Work instructions: Could you give the records below again exactly, without the pictures?

(Collected data entries)
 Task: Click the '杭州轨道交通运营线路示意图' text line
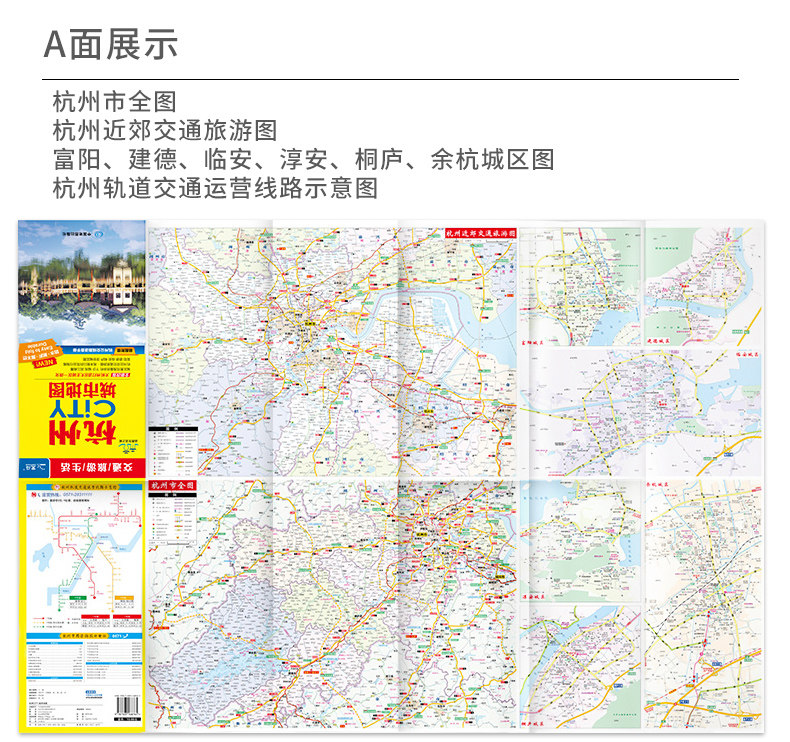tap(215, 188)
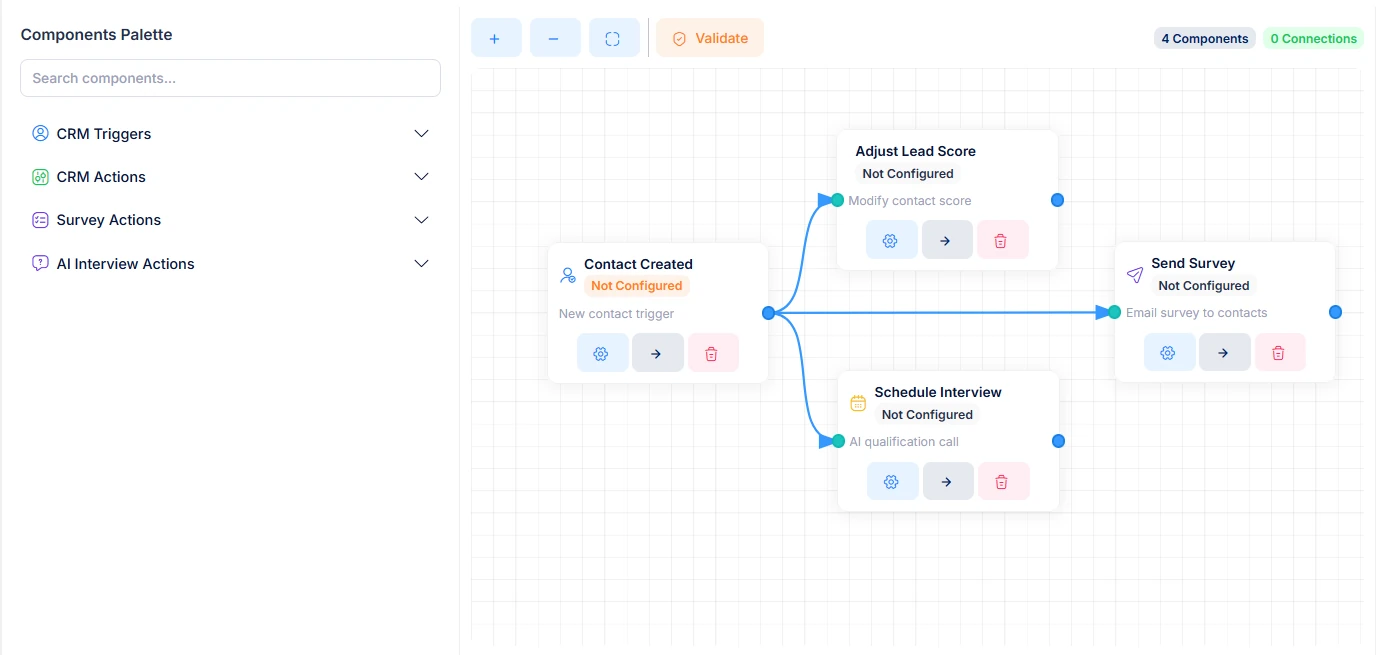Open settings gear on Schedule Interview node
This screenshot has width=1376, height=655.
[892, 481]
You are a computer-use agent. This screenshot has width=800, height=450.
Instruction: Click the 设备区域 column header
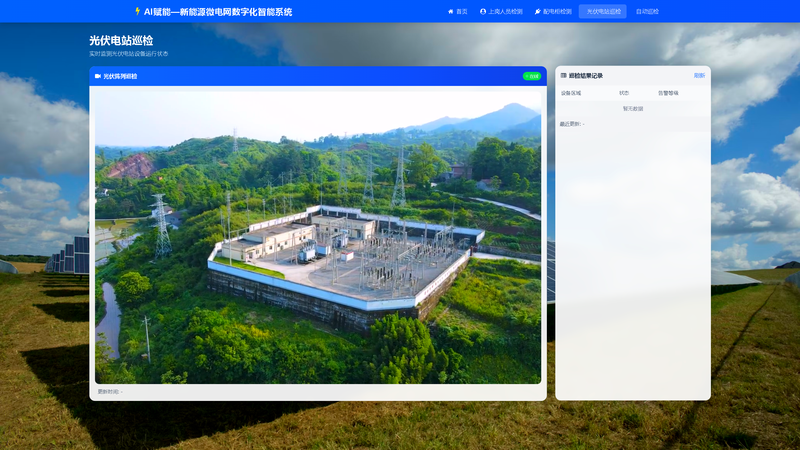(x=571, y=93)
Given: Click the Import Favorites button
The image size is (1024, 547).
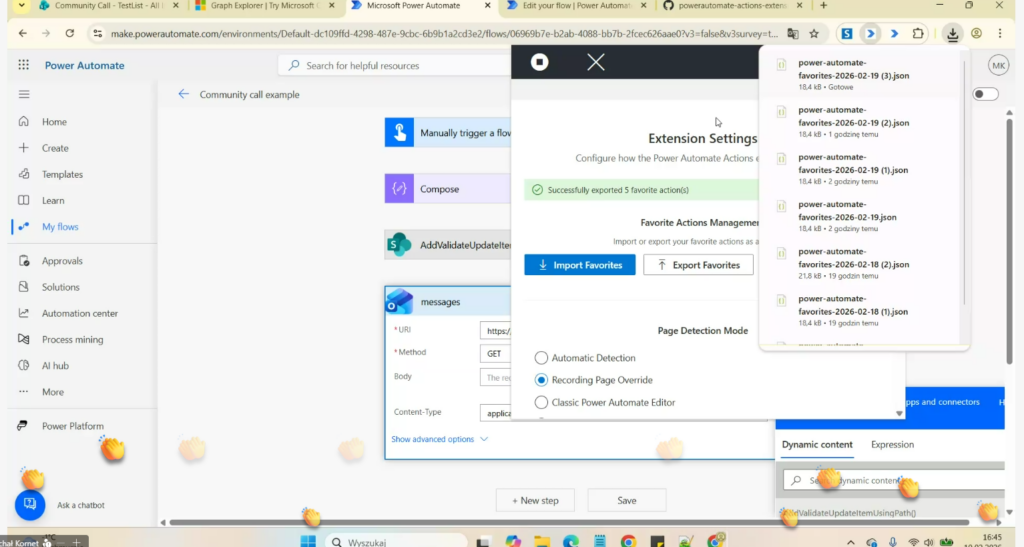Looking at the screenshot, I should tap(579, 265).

Response to this exercise:
 Task: Click the '杭州轨道交通运营线路示意图' text line
tap(215, 188)
Open settings gear on Schedule Interview node
This screenshot has width=1376, height=655.
[892, 481]
You are a computer-use agent. This screenshot has width=800, height=450.
Instruction: Click the 设备区域 column header
(x=571, y=93)
Given: Click the Import Favorites button
The image size is (1024, 547).
Looking at the screenshot, I should tap(579, 265).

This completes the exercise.